Sorry, We’re British

So weit kam es natürlich nicht.

Am 11. April, in aller Herrgotts Frühe, machten sich die Klassen 9c und 9d auf den weiten Weg nach England. Nach langer Busfahrt, nur unterbrochen von Busfahrerpausen und Fährübersetzung, kamen wir, das allerdings nach Irrfahrt vor Ort, in Southend an, wo wir freundlich von unseren Gastfamilien in Empfang genommen wurden. Die Hemmungen vor Englischnutzung im Gastland vergingen schnell, da auch begnadete Pantomimen gut verstanden wurden, außerdem war ja niemand wirklich allein.

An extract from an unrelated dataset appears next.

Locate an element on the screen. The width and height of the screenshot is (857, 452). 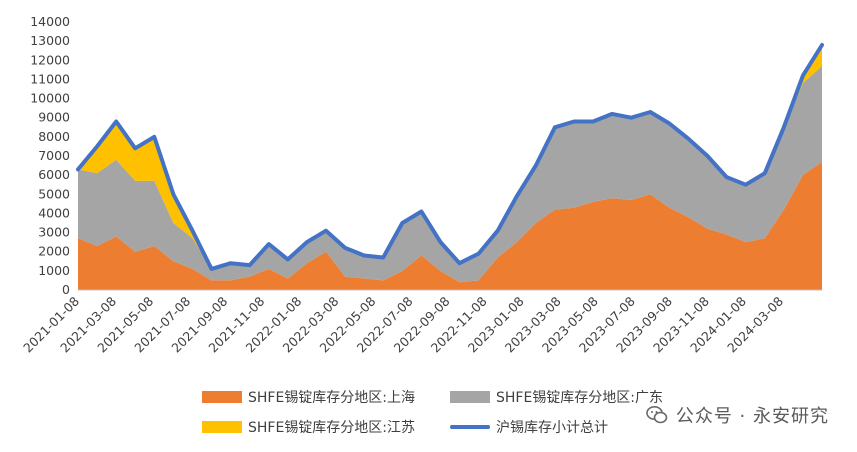
legend-label-guangdong: SHFE锡锭库存分地区:广东 is located at coordinates (580, 398).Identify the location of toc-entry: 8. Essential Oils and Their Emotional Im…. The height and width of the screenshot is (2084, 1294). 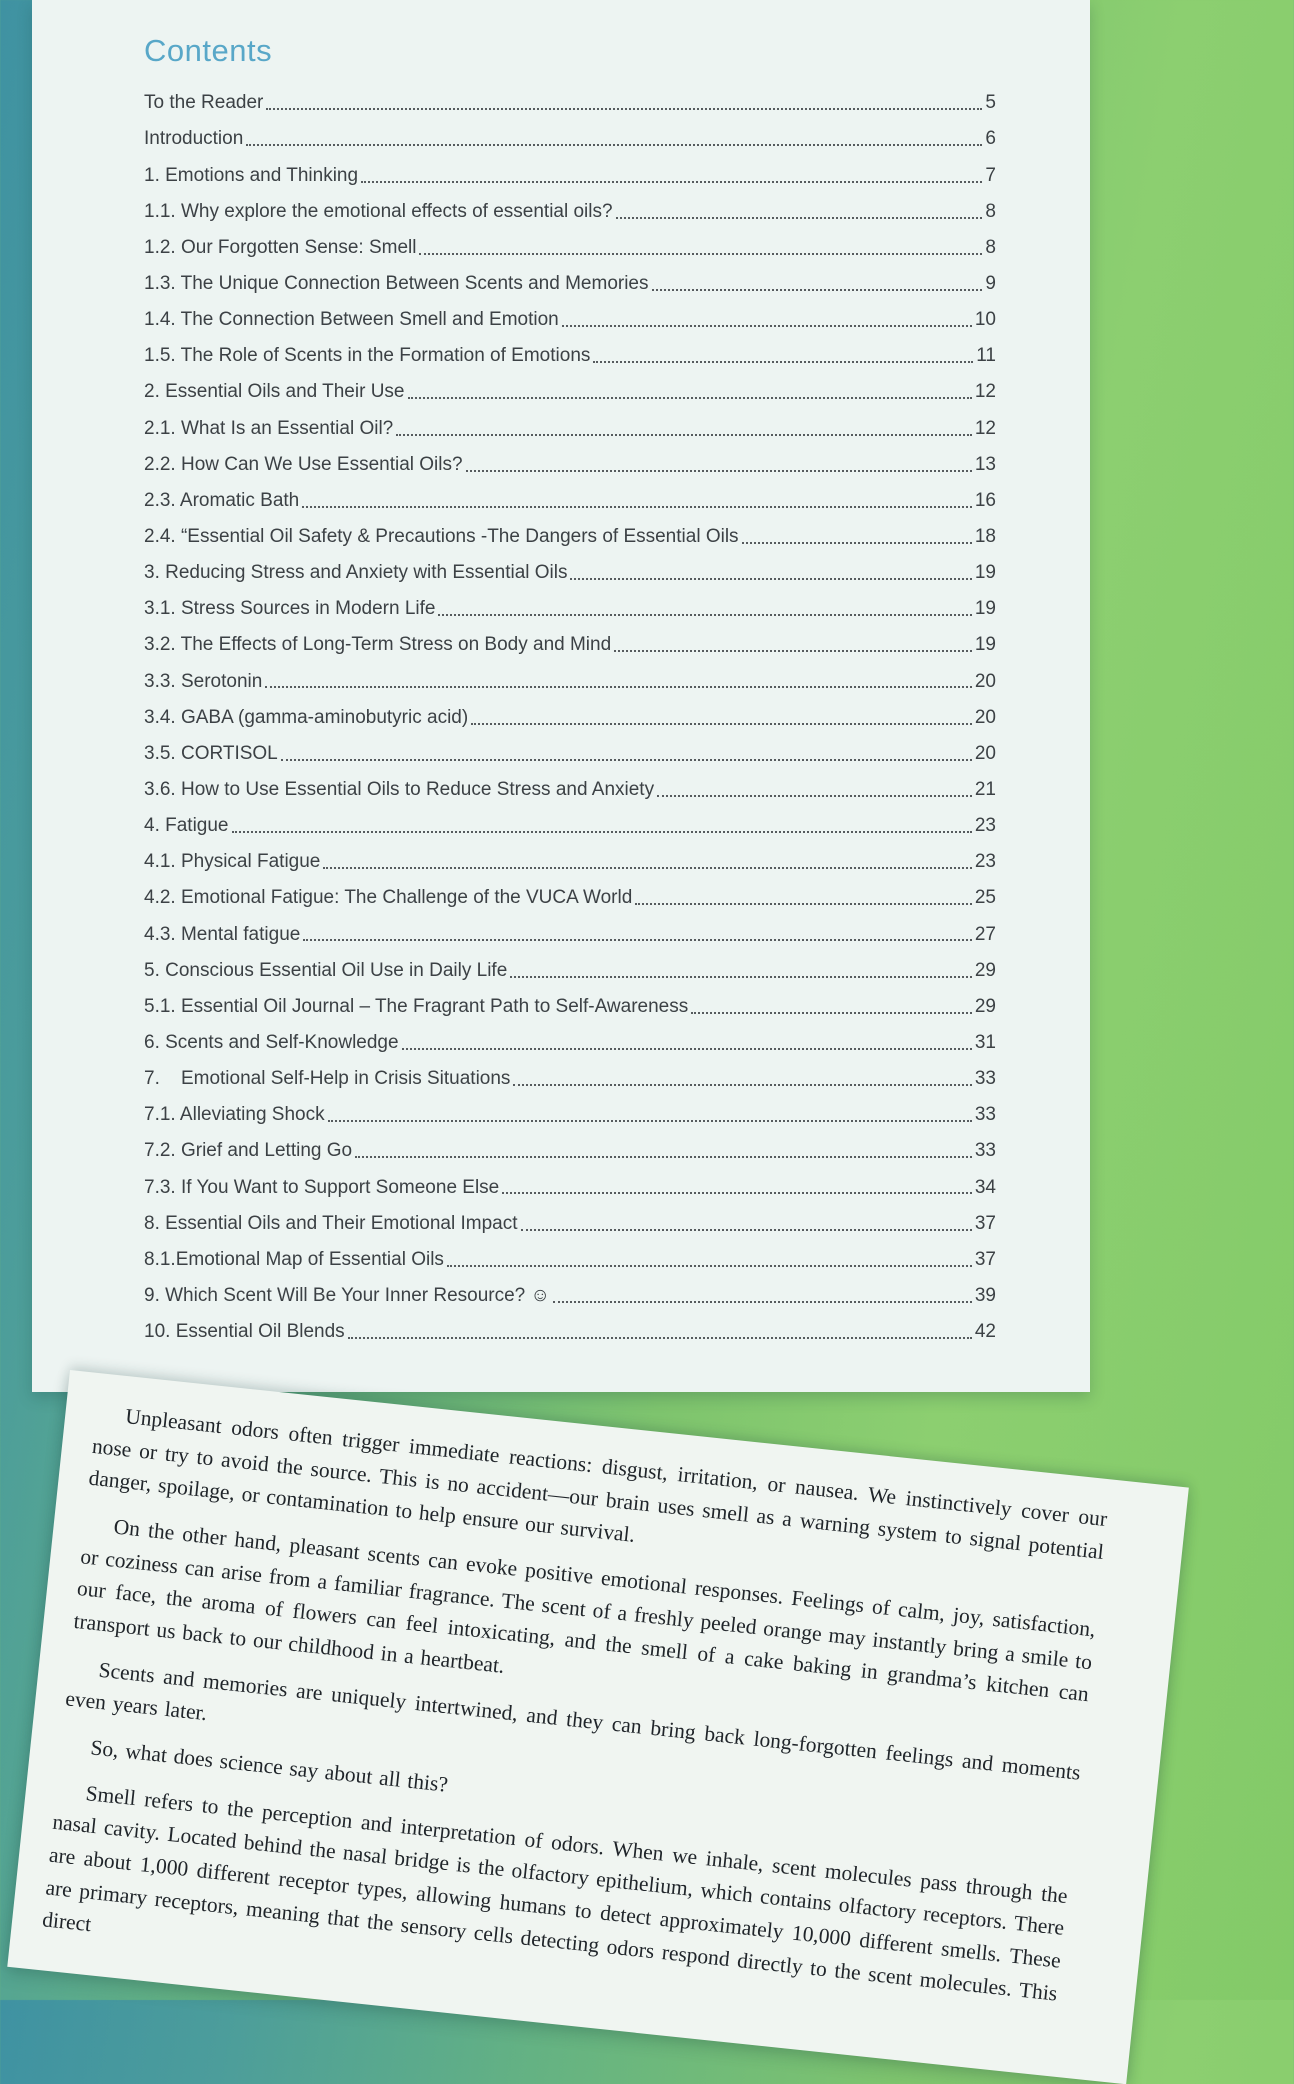
(570, 1222).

Am nächsten Morgen fuhren wir bei strahlendem Sonnenschein, der die ganze Woche nahtlos anhielt, was unsere Eltern nicht glauben konnten, stimmt aber, nach London, wo uns Stadtrundfahrt und Workshop im Globe erwarteten, beides war sehr interessant und lustig, es blieb sogar ein wenig Zeit zum „shoppen“.

Der zweite Tag führte uns nach Canterbury, wo wir den Dom, der unglaublich groß und eindrucksvoll ist, erforschten, anschließend ging es nach Southend zurück, diesmal wirklich zum Shoppen, was so manches Mädchengesicht zum Leuchten und die Geldtaschen zum Weinen brachte. Da wussten wir noch nicht, dass uns ein kilometerlanger Rückweg bevorstand, er wurde trotz schwerer Taschen und abplatzender Henkel glanzvoll bestanden.

Am Mittwoch fuhren wir nach Cambridge, dort wurde uns in drei Stadtführungen die Universität vorgestellt, die drei Stadtführungen waren recht unterschiedlich, eine für den zukünftigen Elitestudenten, eine Geisterführung und eine für brave Deutsche, leider war das im Vorfeld nicht bekannt, so dass die Gruppeneinteilung nicht immer themenentsprechend war, aber die meisten haben es ohne bleibende Schäden überstanden.

Der Donnerstag führte uns und unser Gepäck erneut nach London, wo wir Greenwich besuchten, unsere Uhren genauestens stellen konnten und anschließend auf der Themse zur City schipperten. Auf dem Boot wurden wir glänzend unterhalten durch eine individuelle Beschreibung Londons, wer es verstand, hörte englischen Humor vom Feinsten.
Am Abend schloss sich die Heimreise an, lange, aber wenigstens nicht mit dem Flugzeug geplant, da wären wir wohl noch unterwegs. Deshalb sehen wir mal darüber hinweg, dass wir pausenlos den Bus sauber halten mussten.

Freut Euch schon auf das nächste Jahr, Klassen 8c und 8d!